Good governance is shared governance, which requires sharing power. It includes community partnerships and people with lived expertise, and, as noted, there are many models and examples of community governance in health promotion, public health, and community health settings, ranging from state-level advisory councils that include community members and people with lived expertise to federally qualified health centers that are required to have at least 51 percent of board members drawn from their patients. The Youth Wellness Hub is a “community governance model for integrating delivery and financing systems for youth behavioral health and wellness services” using three social policy tools that are evidence-based or promising: community governance, public health education campaigns, and blending of funding sources for service delivery (SFA, 2023). Another model is the community coalition board that governs the Morehouse School of Medicine Prevention Research Center. It comprises neighborhood residents (who are the majority and hold all leadership seats), academic institutions, and social service providers. The board oversees the school of medicine’s community health needs assessment, and community members develop research questions and identify health strategies (Henry Akintobi et al., 2020). Another example is found in the State of Maryland Behavioral Health Advisory Council, which includes “individuals who are consumers, family members, professionals, and involved community members” (MDH, n.d.).

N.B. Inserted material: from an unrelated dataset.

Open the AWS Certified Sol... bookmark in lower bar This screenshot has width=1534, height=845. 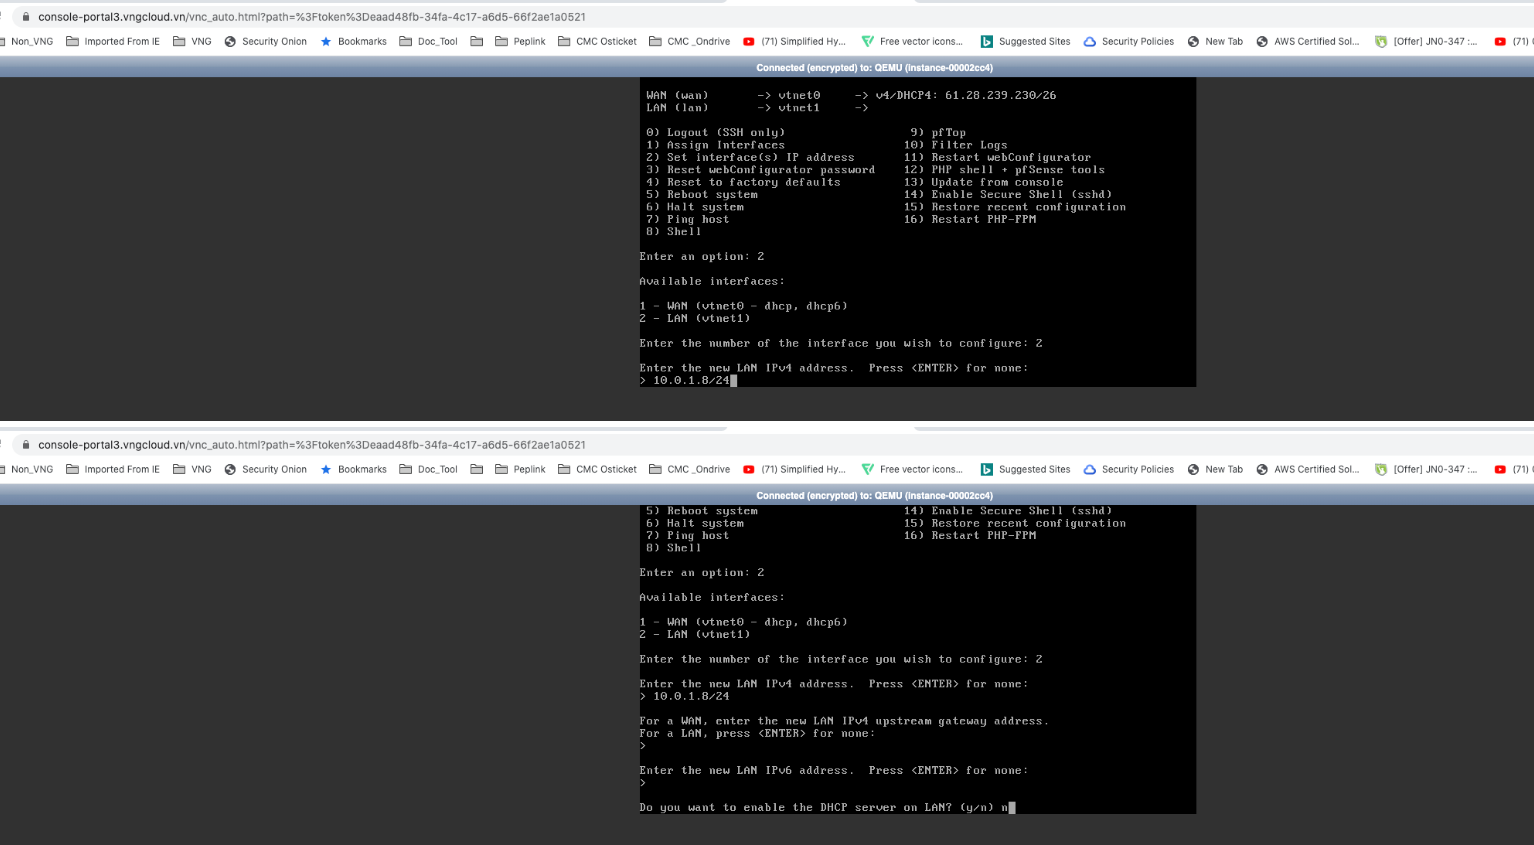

Including community members and people with lived expertise in governance of the prevention infrastructure is an important strategy for ensuring that resources are flowing to areas with greatest need—such as communities with higher rates of MEB disorders and high level of risk factors and low levels of protective factors (see Box 5-4 for implementation considerations relevant to governance and partnerships). Community members are also crucial to conducting effective community health needs assessments. The many excellent examples include Chicago’s West Side United, which is a collaboration of multiple hospitals, health systems, and community members and organizations. In 2017, when the effort was launched, the assembled community members called for shared governance. The resulting 16-member collaborative planning committee was designed to include eight community members, four institutional representatives, two
government officials, and two citywide nonprofit leaders (RUMC, 2017). The partnership has contributed to community health needs assessments. In 2020, partners learned that 10 percent of Chicago adults surveyed said they were experiencing serious psychological distress, an increase from 7 percent 2 years earlier, and MH was a major concern in every focus group. In response to the need, partners added two new school-based health centers to provide primary care and MH services and conducted community-based training for faith communities that provided MH first aid training to 300 people (RUMC, 2022).